Otoritas Jasa Keuangan (OJK) menetapkan target ambisius untuk meningkatkan inklusi keuangan nasional hingga 98 persen pada tahun 2045. Target ini sejalan dengan visi Indonesia Emas 2045, di mana seluruh lapisan masyarakat diharapkan memiliki akses terhadap layanan keuangan formal. Langkah ini menjadi prioritas utama untuk mendorong pertumbuhan ekonomi yang inklusif dan berkelanjutan.

Mengapa Inklusi Keuangan Penting?

Inklusi keuangan bukan sekadar soal memiliki rekening bank, tetapi juga mencakup akses terhadap kredit, asuransi, investasi, dan produk keuangan lainnya. Dengan tingkat inklusi yang tinggi, masyarakat dapat lebih mudah mengelola risiko, meningkatkan produktivitas, dan keluar dari jerat kemiskinan. OJK menilai bahwa pencapaian target ini akan memperkuat fondasi ekonomi nasional dalam menghadapi tantangan global.
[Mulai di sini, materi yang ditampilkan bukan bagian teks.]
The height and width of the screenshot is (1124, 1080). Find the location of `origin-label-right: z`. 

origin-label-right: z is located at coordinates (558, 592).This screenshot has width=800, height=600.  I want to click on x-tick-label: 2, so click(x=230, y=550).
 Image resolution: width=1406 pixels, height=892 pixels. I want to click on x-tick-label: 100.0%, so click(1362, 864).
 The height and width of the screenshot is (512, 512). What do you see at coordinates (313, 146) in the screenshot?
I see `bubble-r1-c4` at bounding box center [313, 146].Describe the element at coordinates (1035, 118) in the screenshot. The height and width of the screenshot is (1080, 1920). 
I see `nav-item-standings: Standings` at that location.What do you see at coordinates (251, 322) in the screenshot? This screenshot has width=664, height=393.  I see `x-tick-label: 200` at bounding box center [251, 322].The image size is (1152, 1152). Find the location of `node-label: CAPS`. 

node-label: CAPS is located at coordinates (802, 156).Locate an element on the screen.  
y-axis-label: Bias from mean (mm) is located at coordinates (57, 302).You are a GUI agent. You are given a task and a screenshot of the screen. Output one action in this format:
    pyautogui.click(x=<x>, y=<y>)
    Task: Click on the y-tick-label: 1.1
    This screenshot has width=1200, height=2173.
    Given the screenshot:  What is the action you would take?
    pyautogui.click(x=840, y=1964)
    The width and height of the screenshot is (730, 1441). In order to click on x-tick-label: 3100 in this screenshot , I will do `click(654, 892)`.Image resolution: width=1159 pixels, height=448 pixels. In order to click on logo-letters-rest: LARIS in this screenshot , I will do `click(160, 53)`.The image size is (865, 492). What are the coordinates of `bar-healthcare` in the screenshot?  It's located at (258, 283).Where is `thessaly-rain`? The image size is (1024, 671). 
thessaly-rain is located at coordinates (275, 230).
Strategi OJK Mencapai Target

Untuk mewujudkan target 98 persen pada 2045, OJK telah merancang berbagai strategi yang melibatkan seluruh pemangku kepentingan. Beberapa langkah kunci meliputi:

  • Perluasan Akses Digital: Mendorong pemanfaatan teknologi finansial (fintech) dan perbankan digital untuk menjangkau daerah terpencil.
  • Edukasi Keuangan: Meningkatkan literasi keuangan masyarakat melalui program-program edukasi di sekolah, komunitas, dan media.
  • Kolaborasi dengan Pemerintah Daerah: Mengintegrasikan program inklusi keuangan dalam kebijakan pembangunan lokal.
  • Penguatan Perlindungan Konsumen: Memastikan produk keuangan yang ditawarkan aman dan transparan bagi masyarakat.

Tantangan yang Harus Dihadapi

Meski target ini optimistis, masih ada sejumlah tantangan yang perlu diatasi. Kesenjangan infrastruktur digital antarwilayah, rendahnya literasi keuangan di sebagian kelompok masyarakat, serta perluasan layanan yang belum merata menjadi pekerjaan rumah yang harus diselesaikan. OJK berkomitmen untuk bekerja sama dengan bank, fintech, dan lembaga keuangan lainnya untuk mengatasi hambatan-hambatan tersebut.

Dengan sinergi yang kuat antara regulator, industri, dan masyarakat, target inklusi keuangan 98 persen pada 2045 bukanlah hal yang mustahil. Keberhasilan ini akan menjadi tonggak penting dalam mewujudkan kesejahteraan yang merata bagi seluruh rakyat Indonesia.